Biography               
Martine Géliot was born into a family of musicians (her mother Huguette Géliot, a pupil of Marcel Tournier - herself the daughter of a harpist - won the first prize of harp of the Conservatoire de Paris - and her great-grandmother was composer Mel Bonis).
 
Martine Géliot was 14 years old when she unanimously received a first prize at the Conservatoire National Supérieur de Paris where she was a student of Pierre Jamet.
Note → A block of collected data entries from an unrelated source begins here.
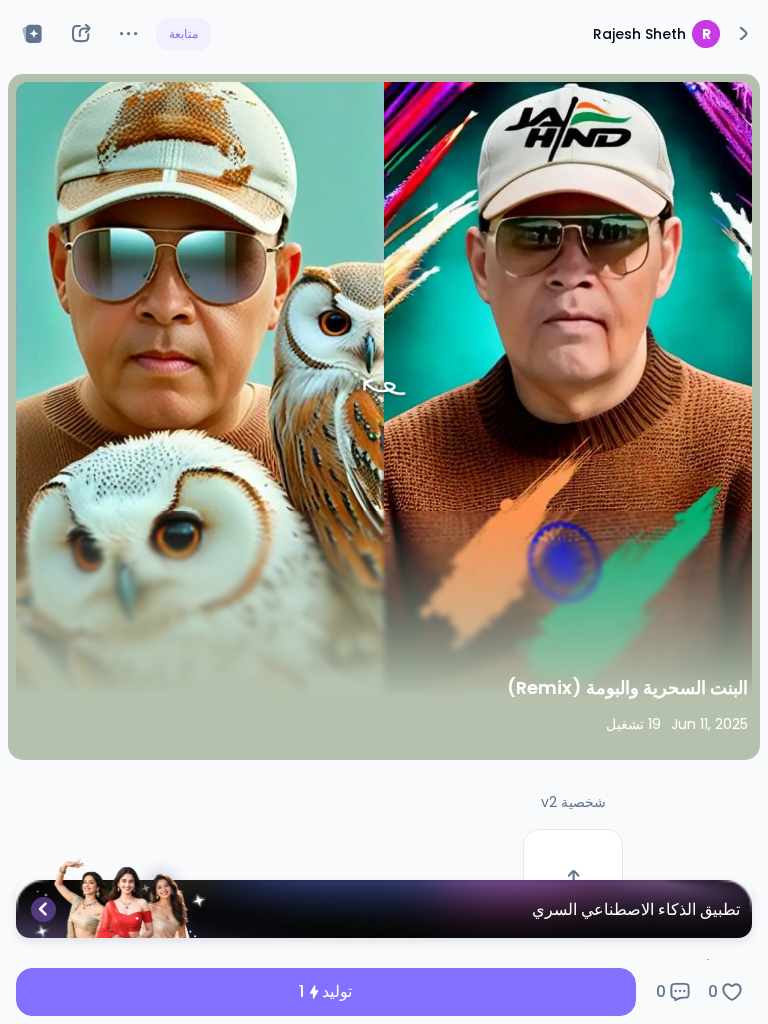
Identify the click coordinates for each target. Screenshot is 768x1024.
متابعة (183, 33)
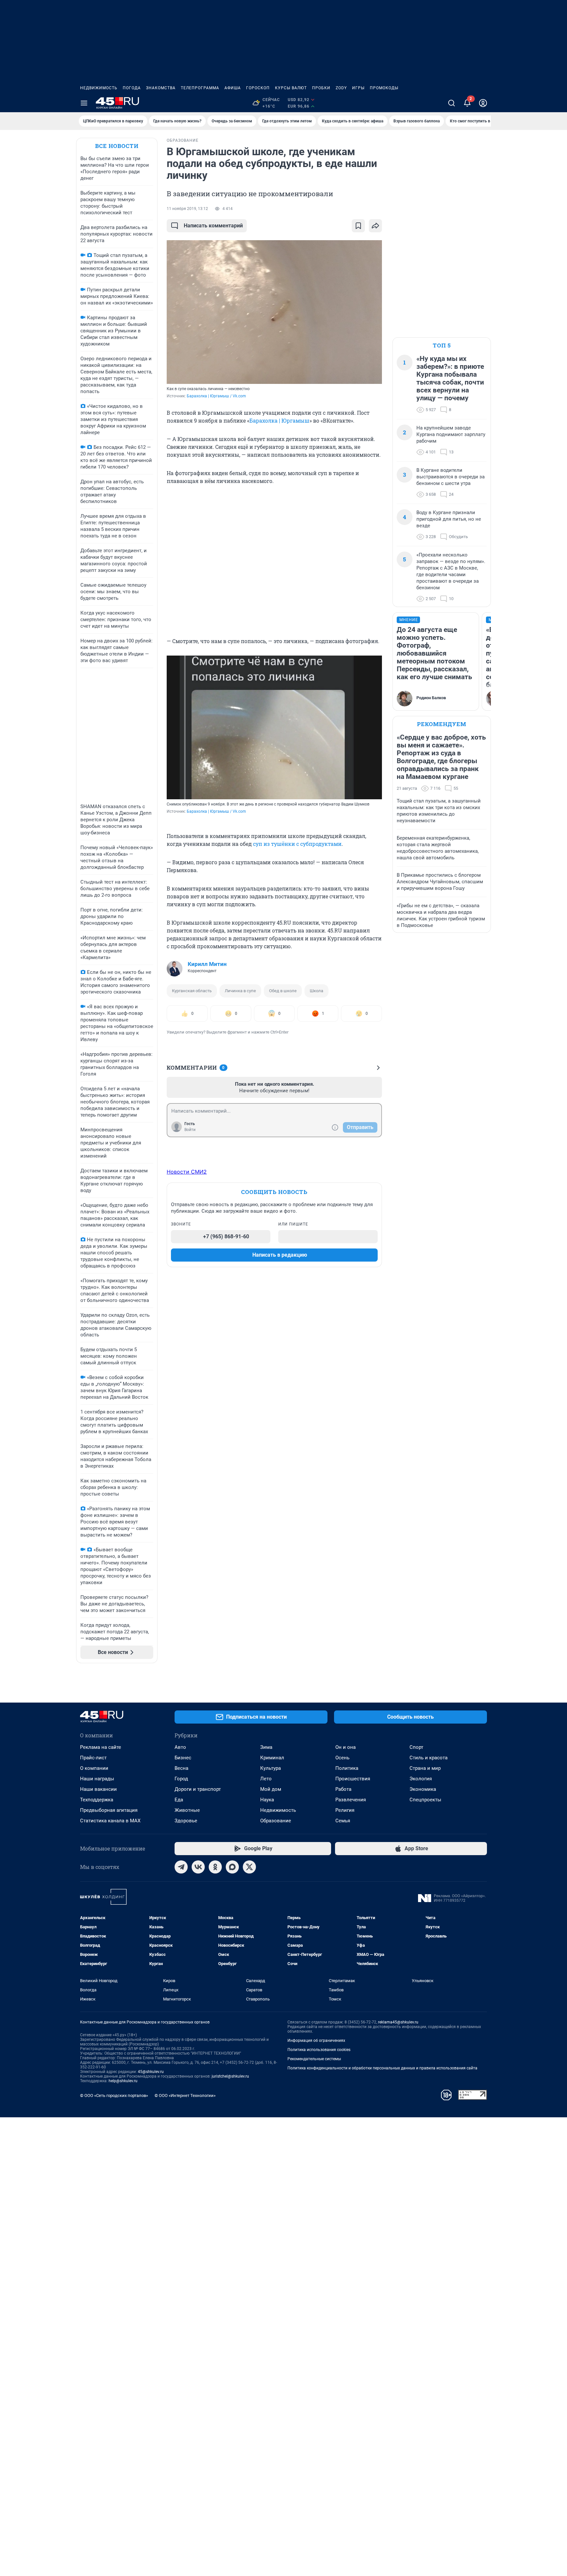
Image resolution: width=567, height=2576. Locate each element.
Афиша (232, 88)
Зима (266, 1747)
A very brilliant student, she won the first prize at The International Harp Contest in Israel at the age of 16, which opened her the doors of an international career.

She will perform in particular with Jean-Pierre Rampal, Yehudi Menuhin, Ravi Shankar, Jean-Jacques Kantorow, Patrick Gallois, , James Galway, as well as with prestigious conductors. Her tours in France and abroad have led her to the most renowned venues, such as the Carnegie Hall in New York city. From 1977, Martine Géliot was harp soloist at the Orchestre National de France. From 1976 to 1981, she played with Jean Dupouy (viola) and Thomas Prévost (flute) soloists of L'Ensemble de Chambre Français band.

At the height of her career, she unfortunately succumbed to cancer in 1988, at the age of 39 years.

An international harp competition bears her name; It is organized by Huguette Géliot, Christine Lallour and Corinne Fournier. Married to Benoît Charvet, jazz musician and composer, she was the mother of Florent and Baptiste Charvet; The latter is composer and chief sound operator.

Discography 
 CD: "Concert en trio" (live), flute, Thomas Prévost, viola, Jean Dupouy and Martine Géliot. Works by Quincy Porter, Arnold Bax, Aubert Lemeland, Jean-Marie Leclair, Claude Debussy.  Ed. Quantum
 CD: "Marcel Tournier, pièces pour harpe". Works by Marcel Tournier  Martine Géliot, harp. Ed. Quantum;
 CD: "Récital de harpe Martine Géliot" (live), Works by  John Thomas, Carl Philipp Emanuel Bach, Benjamin Britten, Gabriel Fauré, Albert Roussel, Germaine Tailleferre, Alphonse Hasselmans, Sergei Prokofiev, Marius Flothuis; Martine Géliot, harp. Ed. Quantum.
 Vinyl: Pièces pour la harpe: Works by Falla, Fauré, Debussy, Liszt, Chopin, J. S. Bach, Daquin, Haendel, Mozart, Debussy, Satie, Rameau. EMI 1976
 Vinyl: "Récital de harpe Martine Géliot" (live). Works by Georg-Friederich Haendel, Wilheim-Friederich Bach and Carl Philipp Emanuel Bach. Harmonia Mundi
 Vinyl: "Récital deux harpes Huguette Géliot et Martine Géliot". Works by J.S. Bach, Dussek, Boïeldieu, Chabrier, Debussy, Houdy, Lemeland, Boutry. EDIPAR 1980
 Vinyl: "Cent ans de mélodies françaises pour la harpe et le chant". Bernard Géliot, tenor, Martine Géliot, harp. Works by Franck, Gounod, Tournier, Poulenc, Fauré, Robert Géliot, Koechlin, Caplet, Debussy. UNIDISC

Concours International de harpe Martine Géliot "Jeunes Talents" 
The International Harp Competition Martine Géliot "Jeunes talents" is held every three years in the city of Avon, in France, near Fontainebleau.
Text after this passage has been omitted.